## TASK INSTRUCTIONS:
Below are records. Return each one exactly as written.
Segment Start: MATERIAL PROVIDED
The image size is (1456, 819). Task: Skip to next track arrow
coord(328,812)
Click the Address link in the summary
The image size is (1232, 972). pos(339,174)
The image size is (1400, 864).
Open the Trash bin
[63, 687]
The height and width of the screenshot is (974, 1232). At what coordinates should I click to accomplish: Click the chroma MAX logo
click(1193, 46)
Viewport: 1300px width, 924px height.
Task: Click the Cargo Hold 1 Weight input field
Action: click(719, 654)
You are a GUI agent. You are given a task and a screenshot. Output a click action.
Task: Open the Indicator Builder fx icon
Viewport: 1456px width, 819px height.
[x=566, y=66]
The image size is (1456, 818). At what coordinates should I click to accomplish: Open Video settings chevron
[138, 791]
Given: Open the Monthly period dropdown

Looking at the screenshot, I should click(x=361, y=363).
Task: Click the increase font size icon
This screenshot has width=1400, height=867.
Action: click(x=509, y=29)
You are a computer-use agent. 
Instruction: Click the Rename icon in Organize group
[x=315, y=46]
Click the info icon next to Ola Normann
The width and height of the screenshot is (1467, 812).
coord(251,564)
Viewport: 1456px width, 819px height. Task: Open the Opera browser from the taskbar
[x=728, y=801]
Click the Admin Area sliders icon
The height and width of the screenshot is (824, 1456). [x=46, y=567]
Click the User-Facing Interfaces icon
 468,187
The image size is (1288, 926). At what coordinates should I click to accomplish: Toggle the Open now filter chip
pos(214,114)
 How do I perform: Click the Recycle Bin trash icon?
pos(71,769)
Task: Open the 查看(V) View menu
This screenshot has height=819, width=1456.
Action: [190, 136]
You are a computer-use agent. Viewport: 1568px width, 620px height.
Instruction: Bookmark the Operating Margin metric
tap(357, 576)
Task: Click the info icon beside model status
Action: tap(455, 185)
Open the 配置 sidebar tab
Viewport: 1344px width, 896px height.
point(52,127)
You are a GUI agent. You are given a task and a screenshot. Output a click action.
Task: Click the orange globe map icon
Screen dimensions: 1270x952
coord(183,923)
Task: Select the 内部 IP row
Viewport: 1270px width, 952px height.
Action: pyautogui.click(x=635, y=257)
Segment End: MATERIAL PROVIDED
## TASK OUTPUT:
The image size is (1456, 819). Task: Skip to next track arrow
coord(328,812)
Click the Address link in the summary
The image size is (1232, 972). pos(339,174)
The image size is (1400, 864).
Open the Trash bin
[63, 687]
The height and width of the screenshot is (974, 1232). At what coordinates should I click to accomplish: Click the chroma MAX logo
click(1193, 46)
Viewport: 1300px width, 924px height.
Task: Click the Cargo Hold 1 Weight input field
Action: click(719, 654)
You are a GUI agent. You are given a task and a screenshot. Output a click action.
Task: Open the Indicator Builder fx icon
Viewport: 1456px width, 819px height.
[x=566, y=66]
The image size is (1456, 818). At what coordinates should I click to accomplish: Open Video settings chevron
[138, 791]
Given: Open the Monthly period dropdown

Looking at the screenshot, I should click(x=361, y=363).
Task: Click the increase font size icon
This screenshot has width=1400, height=867.
Action: click(x=509, y=29)
You are a computer-use agent. 
Instruction: Click the Rename icon in Organize group
[x=315, y=46]
Click the info icon next to Ola Normann
The width and height of the screenshot is (1467, 812).
coord(251,564)
Viewport: 1456px width, 819px height. Task: Open the Opera browser from the taskbar
[x=728, y=801]
Click the Admin Area sliders icon
The height and width of the screenshot is (824, 1456). [x=46, y=567]
Click the User-Facing Interfaces icon
 468,187
The image size is (1288, 926). At what coordinates should I click to accomplish: Toggle the Open now filter chip
pos(214,114)
 How do I perform: Click the Recycle Bin trash icon?
pos(71,769)
Task: Open the 查看(V) View menu
This screenshot has height=819, width=1456.
Action: [190, 136]
You are a computer-use agent. Viewport: 1568px width, 620px height.
Instruction: Bookmark the Operating Margin metric
tap(357, 576)
Task: Click the info icon beside model status
Action: tap(455, 185)
Open the 配置 sidebar tab
Viewport: 1344px width, 896px height.
point(52,127)
You are a GUI agent. You are given a task and a screenshot. Output a click action.
Task: Click the orange globe map icon
Screen dimensions: 1270x952
coord(183,923)
Task: Select the 内部 IP row
Viewport: 1270px width, 952px height.
Action: pyautogui.click(x=635, y=257)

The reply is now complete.